ACTIVITY –
The records are to be copied in their entirety, exactly as given.

Stored data:
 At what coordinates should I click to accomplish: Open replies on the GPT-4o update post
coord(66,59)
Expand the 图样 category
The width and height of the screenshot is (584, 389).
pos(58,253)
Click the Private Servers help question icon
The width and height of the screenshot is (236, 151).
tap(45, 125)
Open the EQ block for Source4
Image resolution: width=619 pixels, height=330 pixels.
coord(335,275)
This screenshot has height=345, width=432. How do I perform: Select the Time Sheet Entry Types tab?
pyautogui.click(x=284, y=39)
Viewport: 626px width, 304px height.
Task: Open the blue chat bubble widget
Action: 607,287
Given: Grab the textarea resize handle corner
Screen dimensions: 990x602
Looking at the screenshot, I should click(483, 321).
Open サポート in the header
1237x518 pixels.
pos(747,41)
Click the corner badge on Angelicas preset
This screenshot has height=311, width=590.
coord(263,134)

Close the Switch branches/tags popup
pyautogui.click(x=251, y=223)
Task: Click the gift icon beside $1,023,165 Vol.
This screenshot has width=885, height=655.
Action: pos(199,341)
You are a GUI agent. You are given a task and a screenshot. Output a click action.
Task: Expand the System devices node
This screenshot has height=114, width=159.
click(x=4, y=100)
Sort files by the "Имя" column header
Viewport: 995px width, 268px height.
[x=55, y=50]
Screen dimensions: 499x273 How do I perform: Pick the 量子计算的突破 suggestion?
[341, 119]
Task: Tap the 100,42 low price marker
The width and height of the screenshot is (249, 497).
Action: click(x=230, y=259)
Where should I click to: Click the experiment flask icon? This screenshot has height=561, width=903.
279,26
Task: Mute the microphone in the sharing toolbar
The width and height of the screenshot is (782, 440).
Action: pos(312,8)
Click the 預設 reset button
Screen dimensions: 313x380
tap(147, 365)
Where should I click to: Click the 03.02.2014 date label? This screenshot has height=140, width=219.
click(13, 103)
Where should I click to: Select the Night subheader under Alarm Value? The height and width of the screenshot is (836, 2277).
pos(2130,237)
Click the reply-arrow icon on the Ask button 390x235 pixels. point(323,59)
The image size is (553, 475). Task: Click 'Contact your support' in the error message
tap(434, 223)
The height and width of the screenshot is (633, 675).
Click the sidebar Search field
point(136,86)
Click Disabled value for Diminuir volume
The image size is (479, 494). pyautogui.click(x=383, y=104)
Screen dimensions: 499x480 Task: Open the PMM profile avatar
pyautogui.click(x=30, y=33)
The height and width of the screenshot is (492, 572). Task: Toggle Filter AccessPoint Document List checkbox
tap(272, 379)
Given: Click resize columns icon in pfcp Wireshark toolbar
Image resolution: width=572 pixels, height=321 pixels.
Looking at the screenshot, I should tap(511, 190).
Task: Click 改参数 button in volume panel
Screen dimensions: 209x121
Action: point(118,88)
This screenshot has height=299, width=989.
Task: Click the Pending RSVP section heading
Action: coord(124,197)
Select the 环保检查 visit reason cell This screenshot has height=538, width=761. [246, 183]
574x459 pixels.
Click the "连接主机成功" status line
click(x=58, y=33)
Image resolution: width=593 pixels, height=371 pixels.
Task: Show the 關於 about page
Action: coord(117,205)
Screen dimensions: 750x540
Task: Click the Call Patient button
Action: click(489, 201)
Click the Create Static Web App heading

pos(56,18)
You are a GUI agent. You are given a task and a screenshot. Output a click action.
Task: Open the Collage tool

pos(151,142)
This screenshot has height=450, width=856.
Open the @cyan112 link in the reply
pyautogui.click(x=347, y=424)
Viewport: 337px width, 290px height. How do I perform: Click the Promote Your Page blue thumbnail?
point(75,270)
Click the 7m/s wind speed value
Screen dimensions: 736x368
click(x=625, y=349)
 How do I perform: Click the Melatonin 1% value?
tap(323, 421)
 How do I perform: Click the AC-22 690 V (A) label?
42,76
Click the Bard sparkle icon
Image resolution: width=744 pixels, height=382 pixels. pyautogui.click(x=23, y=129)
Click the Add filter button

RESULT FOR THIS EXERCISE –
 At what coordinates should I click to accomplish: Open replies on the GPT-4o update post
coord(66,59)
Expand the 图样 category
The width and height of the screenshot is (584, 389).
pos(58,253)
Click the Private Servers help question icon
The width and height of the screenshot is (236, 151).
tap(45, 125)
Open the EQ block for Source4
Image resolution: width=619 pixels, height=330 pixels.
coord(335,275)
This screenshot has height=345, width=432. How do I perform: Select the Time Sheet Entry Types tab?
pyautogui.click(x=284, y=39)
Viewport: 626px width, 304px height.
Task: Open the blue chat bubble widget
Action: 607,287
Given: Grab the textarea resize handle corner
Screen dimensions: 990x602
Looking at the screenshot, I should click(483, 321).
Open サポート in the header
1237x518 pixels.
pos(747,41)
Click the corner badge on Angelicas preset
This screenshot has height=311, width=590.
coord(263,134)

Close the Switch branches/tags popup
pyautogui.click(x=251, y=223)
Task: Click the gift icon beside $1,023,165 Vol.
This screenshot has width=885, height=655.
Action: pos(199,341)
You are a GUI agent. You are given a task and a screenshot. Output a click action.
Task: Expand the System devices node
This screenshot has height=114, width=159.
click(x=4, y=100)
Sort files by the "Имя" column header
Viewport: 995px width, 268px height.
[x=55, y=50]
Screen dimensions: 499x273 How do I perform: Pick the 量子计算的突破 suggestion?
[341, 119]
Task: Tap the 100,42 low price marker
The width and height of the screenshot is (249, 497).
Action: click(x=230, y=259)
Where should I click to: Click the experiment flask icon? This screenshot has height=561, width=903.
279,26
Task: Mute the microphone in the sharing toolbar
The width and height of the screenshot is (782, 440).
Action: pos(312,8)
Click the 預設 reset button
Screen dimensions: 313x380
tap(147, 365)
Where should I click to: Click the 03.02.2014 date label? This screenshot has height=140, width=219.
click(13, 103)
Where should I click to: Select the Night subheader under Alarm Value? The height and width of the screenshot is (836, 2277).
pos(2130,237)
Click the reply-arrow icon on the Ask button 390x235 pixels. point(323,59)
The image size is (553, 475). Task: Click 'Contact your support' in the error message
tap(434, 223)
The height and width of the screenshot is (633, 675).
Click the sidebar Search field
point(136,86)
Click Disabled value for Diminuir volume
The image size is (479, 494). pyautogui.click(x=383, y=104)
Screen dimensions: 499x480 Task: Open the PMM profile avatar
pyautogui.click(x=30, y=33)
The height and width of the screenshot is (492, 572). Task: Toggle Filter AccessPoint Document List checkbox
tap(272, 379)
Given: Click resize columns icon in pfcp Wireshark toolbar
Image resolution: width=572 pixels, height=321 pixels.
Looking at the screenshot, I should tap(511, 190).
Task: Click 改参数 button in volume panel
Screen dimensions: 209x121
Action: point(118,88)
This screenshot has height=299, width=989.
Task: Click the Pending RSVP section heading
Action: coord(124,197)
Select the 环保检查 visit reason cell This screenshot has height=538, width=761. [246, 183]
574x459 pixels.
Click the "连接主机成功" status line
click(x=58, y=33)
Image resolution: width=593 pixels, height=371 pixels.
Task: Show the 關於 about page
Action: coord(117,205)
Screen dimensions: 750x540
Task: Click the Call Patient button
Action: click(489, 201)
Click the Create Static Web App heading

pos(56,18)
You are a GUI agent. You are given a task and a screenshot. Output a click action.
Task: Open the Collage tool

pos(151,142)
This screenshot has height=450, width=856.
Open the @cyan112 link in the reply
pyautogui.click(x=347, y=424)
Viewport: 337px width, 290px height. How do I perform: Click the Promote Your Page blue thumbnail?
point(75,270)
Click the 7m/s wind speed value
Screen dimensions: 736x368
click(x=625, y=349)
 How do I perform: Click the Melatonin 1% value?
tap(323, 421)
 How do I perform: Click the AC-22 690 V (A) label?
42,76
Click the Bard sparkle icon
Image resolution: width=744 pixels, height=382 pixels. pyautogui.click(x=23, y=129)
Click the Add filter button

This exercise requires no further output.